第125回・記者クラブ楽屋裏座談会
A:全国紙記者 B:週刊誌記者 C:民放TV記者 D:フリー記者
E:風俗誌記者 W:証券会社OB
本日の座談会のテーマは、渦中のカルロス・ゴーン前会長による「金融商品虚偽記載事件」(有価証券報告書虚偽記載)とのこと。とあらば“前座”の私があれこれ口を挟むのは僭越至極。卑近な話題でトップ引きを務めるのが妥当な線。というわけで取り上げるのが、このところ新聞社会面に氾濫する飲酒運転、飲酒喧嘩、飲酒強姦、飲酒痴漢など「基地外水絡みの事件・事故」の記事。しかもその主役が、公僕たる警察官、教師、自衛隊員などの公務員、国から村会議員まで上下を問わぬ政治家諸氏、そして人気商売の芸能人、果ては実に怖ろしや車ばかりではなく空飛ぶパイロットまで。

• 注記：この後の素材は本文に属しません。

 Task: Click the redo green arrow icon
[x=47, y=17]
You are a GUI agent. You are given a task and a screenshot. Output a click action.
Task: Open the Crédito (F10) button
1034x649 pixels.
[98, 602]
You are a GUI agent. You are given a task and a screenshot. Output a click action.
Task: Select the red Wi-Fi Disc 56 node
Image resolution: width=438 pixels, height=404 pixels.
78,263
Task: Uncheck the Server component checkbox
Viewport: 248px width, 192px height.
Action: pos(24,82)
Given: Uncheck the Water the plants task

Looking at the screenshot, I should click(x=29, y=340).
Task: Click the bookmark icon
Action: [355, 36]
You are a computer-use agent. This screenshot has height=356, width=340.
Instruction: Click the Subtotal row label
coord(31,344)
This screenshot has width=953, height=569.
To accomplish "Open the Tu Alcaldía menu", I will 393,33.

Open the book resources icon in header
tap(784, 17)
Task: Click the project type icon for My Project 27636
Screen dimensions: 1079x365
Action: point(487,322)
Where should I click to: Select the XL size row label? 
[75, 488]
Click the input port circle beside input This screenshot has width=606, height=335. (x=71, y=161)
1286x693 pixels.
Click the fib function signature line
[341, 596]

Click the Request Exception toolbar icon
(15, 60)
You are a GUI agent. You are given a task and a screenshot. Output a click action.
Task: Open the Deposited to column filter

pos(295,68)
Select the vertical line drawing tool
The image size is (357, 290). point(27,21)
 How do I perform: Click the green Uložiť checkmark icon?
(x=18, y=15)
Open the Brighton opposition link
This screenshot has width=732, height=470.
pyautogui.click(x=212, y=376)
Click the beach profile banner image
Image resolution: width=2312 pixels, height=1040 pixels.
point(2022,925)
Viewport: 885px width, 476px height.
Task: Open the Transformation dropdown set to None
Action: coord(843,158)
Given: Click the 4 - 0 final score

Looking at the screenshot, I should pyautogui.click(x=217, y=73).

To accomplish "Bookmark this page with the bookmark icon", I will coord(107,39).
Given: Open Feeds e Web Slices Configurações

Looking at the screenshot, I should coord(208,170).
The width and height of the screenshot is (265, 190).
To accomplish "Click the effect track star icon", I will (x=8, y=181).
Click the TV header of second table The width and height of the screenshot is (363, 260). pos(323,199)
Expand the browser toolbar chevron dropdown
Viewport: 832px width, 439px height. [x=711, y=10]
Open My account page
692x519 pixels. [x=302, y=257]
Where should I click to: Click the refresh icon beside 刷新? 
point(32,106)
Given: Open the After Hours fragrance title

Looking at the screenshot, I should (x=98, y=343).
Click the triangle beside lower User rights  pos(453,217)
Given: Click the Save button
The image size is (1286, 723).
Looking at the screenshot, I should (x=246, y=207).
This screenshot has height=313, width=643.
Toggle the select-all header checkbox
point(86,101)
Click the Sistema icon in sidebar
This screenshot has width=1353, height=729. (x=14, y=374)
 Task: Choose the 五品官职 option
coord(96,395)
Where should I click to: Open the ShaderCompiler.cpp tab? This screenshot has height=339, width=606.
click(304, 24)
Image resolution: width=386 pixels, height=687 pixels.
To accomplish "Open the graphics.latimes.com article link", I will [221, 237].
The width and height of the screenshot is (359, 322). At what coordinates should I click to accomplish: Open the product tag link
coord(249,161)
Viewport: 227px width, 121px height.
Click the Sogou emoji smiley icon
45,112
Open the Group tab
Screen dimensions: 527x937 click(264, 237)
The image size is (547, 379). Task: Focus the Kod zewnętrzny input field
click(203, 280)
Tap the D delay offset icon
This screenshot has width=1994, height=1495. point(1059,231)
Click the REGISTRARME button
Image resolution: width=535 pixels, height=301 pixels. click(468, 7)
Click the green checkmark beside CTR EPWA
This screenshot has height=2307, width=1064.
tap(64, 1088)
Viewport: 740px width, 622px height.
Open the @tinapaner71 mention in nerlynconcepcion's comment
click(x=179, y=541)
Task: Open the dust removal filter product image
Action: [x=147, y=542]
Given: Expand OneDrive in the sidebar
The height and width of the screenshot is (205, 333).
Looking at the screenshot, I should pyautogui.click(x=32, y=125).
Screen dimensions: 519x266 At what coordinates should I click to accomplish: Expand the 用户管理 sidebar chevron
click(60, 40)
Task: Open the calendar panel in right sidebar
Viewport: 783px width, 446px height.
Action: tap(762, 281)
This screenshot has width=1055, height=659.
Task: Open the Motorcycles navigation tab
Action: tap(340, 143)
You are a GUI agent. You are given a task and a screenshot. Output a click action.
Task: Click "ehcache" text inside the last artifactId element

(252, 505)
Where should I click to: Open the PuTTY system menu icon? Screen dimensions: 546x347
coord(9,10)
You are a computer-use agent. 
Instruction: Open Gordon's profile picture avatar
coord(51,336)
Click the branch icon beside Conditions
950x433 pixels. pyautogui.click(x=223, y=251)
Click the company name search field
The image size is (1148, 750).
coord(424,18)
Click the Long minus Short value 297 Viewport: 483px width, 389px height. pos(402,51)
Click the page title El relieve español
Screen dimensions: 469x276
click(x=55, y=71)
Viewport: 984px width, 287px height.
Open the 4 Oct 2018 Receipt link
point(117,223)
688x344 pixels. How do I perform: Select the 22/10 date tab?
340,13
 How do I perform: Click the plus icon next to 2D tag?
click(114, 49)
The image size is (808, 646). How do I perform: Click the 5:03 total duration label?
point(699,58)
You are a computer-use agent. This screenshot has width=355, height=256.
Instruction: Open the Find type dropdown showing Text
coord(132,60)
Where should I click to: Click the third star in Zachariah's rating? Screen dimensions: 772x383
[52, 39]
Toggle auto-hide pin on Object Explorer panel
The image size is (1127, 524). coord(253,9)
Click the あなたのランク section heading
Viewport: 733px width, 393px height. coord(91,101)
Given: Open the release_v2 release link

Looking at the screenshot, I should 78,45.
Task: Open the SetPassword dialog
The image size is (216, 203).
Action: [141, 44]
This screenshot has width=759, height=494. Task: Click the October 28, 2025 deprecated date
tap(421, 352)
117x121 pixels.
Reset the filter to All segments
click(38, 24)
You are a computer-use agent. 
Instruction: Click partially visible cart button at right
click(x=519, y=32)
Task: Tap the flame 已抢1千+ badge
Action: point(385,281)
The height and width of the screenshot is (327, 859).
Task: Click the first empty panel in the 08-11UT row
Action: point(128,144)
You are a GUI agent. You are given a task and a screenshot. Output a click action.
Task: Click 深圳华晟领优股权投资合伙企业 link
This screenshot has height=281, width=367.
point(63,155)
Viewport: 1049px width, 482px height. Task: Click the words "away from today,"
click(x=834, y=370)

――身分、職業を問わない乱痴気ぶりは、まさに「一億総酒乱時代」。百薬の長どころか、今や完全に“凶器”扱い。酒に呑まれる御仁は昔からいたが、なぜ平成の世にかくも多くの“凶人”が出現するのか。過大なストレスのせいか、享楽主義のなれの果てなのか、膨張する個人主義の産物か?――こじつければ理由は数々考えられるが、邪推ついでにもうひとつ加えれば、国家挙げてのバッシングのせいで今や社会悪のひとつにされてしまったタバコの次の“標的”にするための布石では?と紫煙をくゆらせつつ思案する今日この頃でございます。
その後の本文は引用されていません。